Hunched over, with one hand on my aching back and my left foot draggng behind my, I wobbled off.
And that is why smoking is bad. Mmmm K
Saturday, June 23, 2012
I Got A New Toy
Yes, I got a new toy. My old phone got so bad that every time I got a text, I had to go and delete something in the phone to view it. It kept telling me insufficient memory even though I pretty much deleted everything on it.
So now I have the RAZR Maxx and I just had to test out the camera on it. So here you have it, my first real shot.
and yes, I killed quite a few flowers to get it. The outtakes look like a horror movie.

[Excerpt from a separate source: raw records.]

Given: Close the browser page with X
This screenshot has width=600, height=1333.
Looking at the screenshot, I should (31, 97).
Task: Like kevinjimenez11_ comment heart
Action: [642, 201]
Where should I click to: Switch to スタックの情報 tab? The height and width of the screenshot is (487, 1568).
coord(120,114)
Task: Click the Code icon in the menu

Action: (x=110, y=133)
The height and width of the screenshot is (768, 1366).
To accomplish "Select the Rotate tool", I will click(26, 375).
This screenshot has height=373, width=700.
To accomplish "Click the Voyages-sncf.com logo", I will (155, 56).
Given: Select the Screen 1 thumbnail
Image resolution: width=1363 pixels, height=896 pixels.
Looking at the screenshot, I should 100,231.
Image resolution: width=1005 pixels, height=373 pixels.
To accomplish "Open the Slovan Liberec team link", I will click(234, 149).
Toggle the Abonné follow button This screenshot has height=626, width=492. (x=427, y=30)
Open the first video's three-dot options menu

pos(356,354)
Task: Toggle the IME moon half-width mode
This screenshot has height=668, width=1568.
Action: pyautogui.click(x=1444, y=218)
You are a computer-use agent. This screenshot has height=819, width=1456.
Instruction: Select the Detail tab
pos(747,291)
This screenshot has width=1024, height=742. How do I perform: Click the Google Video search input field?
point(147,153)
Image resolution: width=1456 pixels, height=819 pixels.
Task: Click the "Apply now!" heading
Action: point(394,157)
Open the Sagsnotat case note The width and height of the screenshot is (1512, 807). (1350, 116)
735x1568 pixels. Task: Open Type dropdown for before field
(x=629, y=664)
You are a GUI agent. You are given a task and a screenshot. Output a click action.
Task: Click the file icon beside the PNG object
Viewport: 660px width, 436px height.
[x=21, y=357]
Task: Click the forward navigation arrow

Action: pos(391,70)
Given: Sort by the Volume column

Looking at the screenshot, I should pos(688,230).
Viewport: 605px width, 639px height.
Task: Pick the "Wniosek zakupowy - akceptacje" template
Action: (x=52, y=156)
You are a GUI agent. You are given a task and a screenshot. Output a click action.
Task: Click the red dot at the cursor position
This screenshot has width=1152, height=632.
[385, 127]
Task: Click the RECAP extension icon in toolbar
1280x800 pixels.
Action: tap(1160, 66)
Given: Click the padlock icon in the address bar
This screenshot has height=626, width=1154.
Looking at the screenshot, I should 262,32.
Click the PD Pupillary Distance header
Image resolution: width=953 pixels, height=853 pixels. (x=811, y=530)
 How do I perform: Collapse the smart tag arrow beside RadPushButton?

View on black or I will come over and slaughter your flowers for the sake of art
Our Daily Challenge: Negative Space
OMG! Tow Mater's Real!
With the opening of Cars Land at Disney California Adventure, Disney just had to find away to get the characters of Cars to join in. And they did. Tow Mater, Lightning McQueen and the others actually drive around Route 66 in Radiator Springs.
Tow Mater came rolling down the street and it looked like the Beatles coming to America for the first time. Girls screamed and waved there hands in the air, tears streaming down there cheeks. Swooning, I passed out ... er, they passed out.
View on Black or I'll stand in your driveway waving my hands in the air and screaming everytime you drive in and out.
HCS
Friday, June 22, 2012
My Glasses, A Fence, Route 66 And A Cactus I Named Ned
Cars Land has opened at Disney California Adventure and what the Disney Imagineers have done is nothing short of amazing! When you enter Cars Land you are completely immersed into the world of Cars. You really feel like you are in the desert town of Radiator Springs on Route 66. The detail is so amazing, I just had to get a closer look.
Standing next to the fence near Radiator Springs Racer, I accidentally dropped my glasses. Seeing a cast member not too far away but trapped by a sea of people, I hollered if I could climb over the fence to get them. He nodded, I climbed, got some good close up shots and climbed back.
Having made it back over the fence, I saw another site I wanted a close up shot of. Oops, dropped my glasses again. I hollered, he nodded, I climbed, I shot, I returned back.
Looking back, I don't know how I missed it but I saw another must have shot. Butter fingers me, dropped my poor, now scratched up glasses once again. I looked over to the cast member, hollered, felt two hands from behind me grab the top of my shirt and the top of my pants, was flung through the air over the fence and heard the words, Have at it buddy, as I landed in some cactus.
PS.
The cactus is real.
View on black Cactus Butt!
HFF
Tuesday, June 19, 2012
Bootstrappers
Aye Matey, the Bootstrappers will come out and sing for you in New Orleans Square. Distracting you with songs and antics, they will pilfer ye blind and ye wont even have the shirt on your back when thy be done with you.
I tried pilfering back, but I got beat up! Yes, by the girl. Stop laughing, it wasn't that funny. She be strong for a little lass.
View on black or I'll send her to your ship to beat you up too.